Almost alone among the columnists of the New York Times, Brooks makes a consistent effort to incorporate serious scholarship into his pieces, and I value that. Sometimes I learn something from it.

The problem is almost always what Brooks does with the ideas he introduces. This past Tuesday's column is a case in point. Most of the column is a reasonable discussion of two branches of the Enlightenment, the French and Scottish (or British, as Brooks also calls it). Brooks explains that the former was more wedded to the supremacy of reason, while the latter "emphasized its limits." Brooks cites a recent dissertation on the subject which highlights Thomas Paine and Edmund Burke as exemplars of the two views. He even nods to the important (but almost unknown among the American public) historiographical debate over whether the American Revolution was a true "revolution," noting that "Americans have never figured out whether we are children of the French or British Enlightenment," and that this question was "a bone of contention between Jefferson and Hamilton and it's a bone of contention today."

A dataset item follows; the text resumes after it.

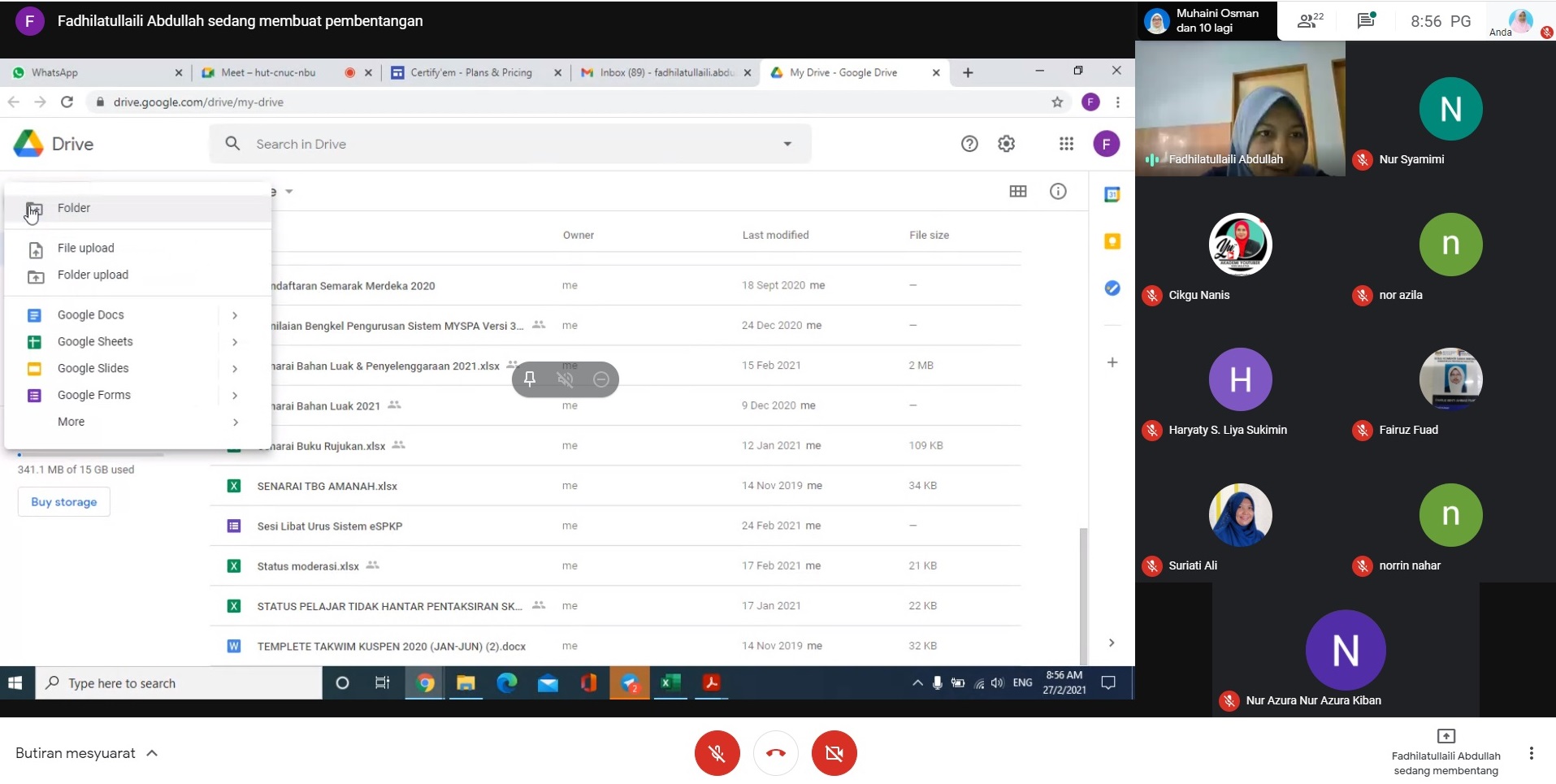Pin the presentation tile in Meet
Screen dimensions: 1556x784
coord(530,379)
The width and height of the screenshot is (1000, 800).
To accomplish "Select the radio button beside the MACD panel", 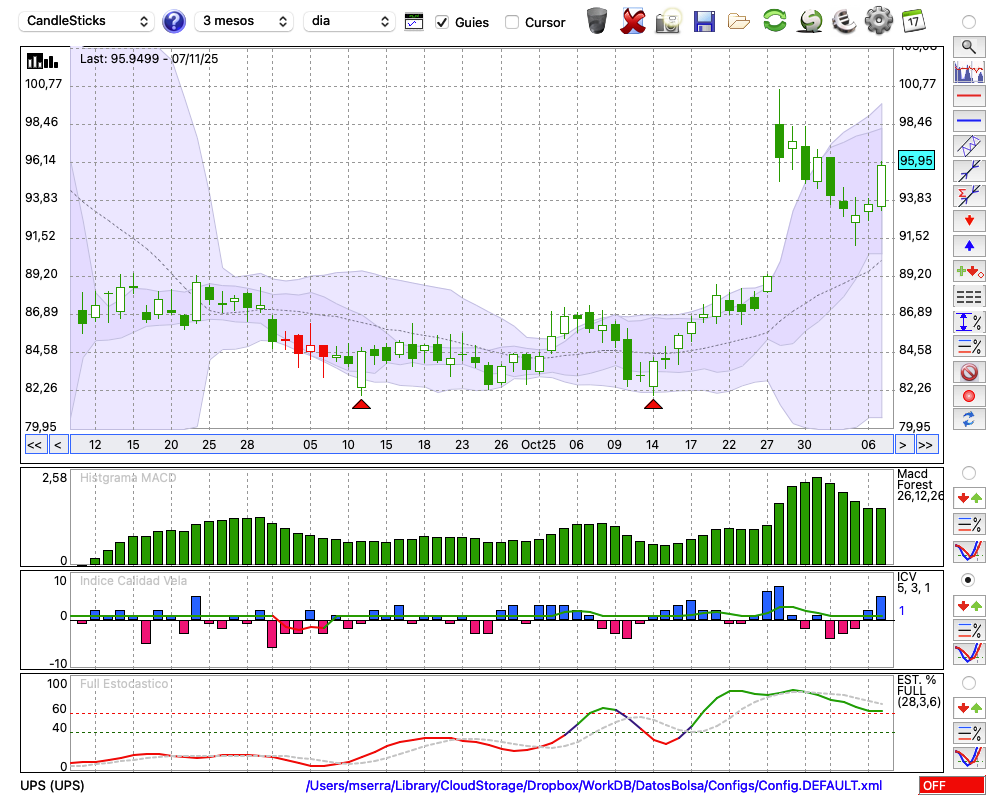I will pyautogui.click(x=968, y=472).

All of that is interesting and fairly presented. But then comes the final paragraph, which largely undoes whatever good Brooks has achieved: "The Scots were right and the French were wrong." So much for a reasoned discussion, so much for careful considerations of the strengths of each point of view. For Brooks, it has to be a categorical statement of right and wrong. You can check your shades of grey at the door.

Brooks is certainly entitled to prefer Burke to Paine, and Hamilton to Jefferson, and what he calls the Scottish Enlightenment's resulting "style that emphasizes modesty, gradualism and balance." But in his blanket dismissal of Paine and Jefferson (and everyone else associated with the French Enlightenment) as simply "wrong," Brooks undermines his claims to intellectual seriousness.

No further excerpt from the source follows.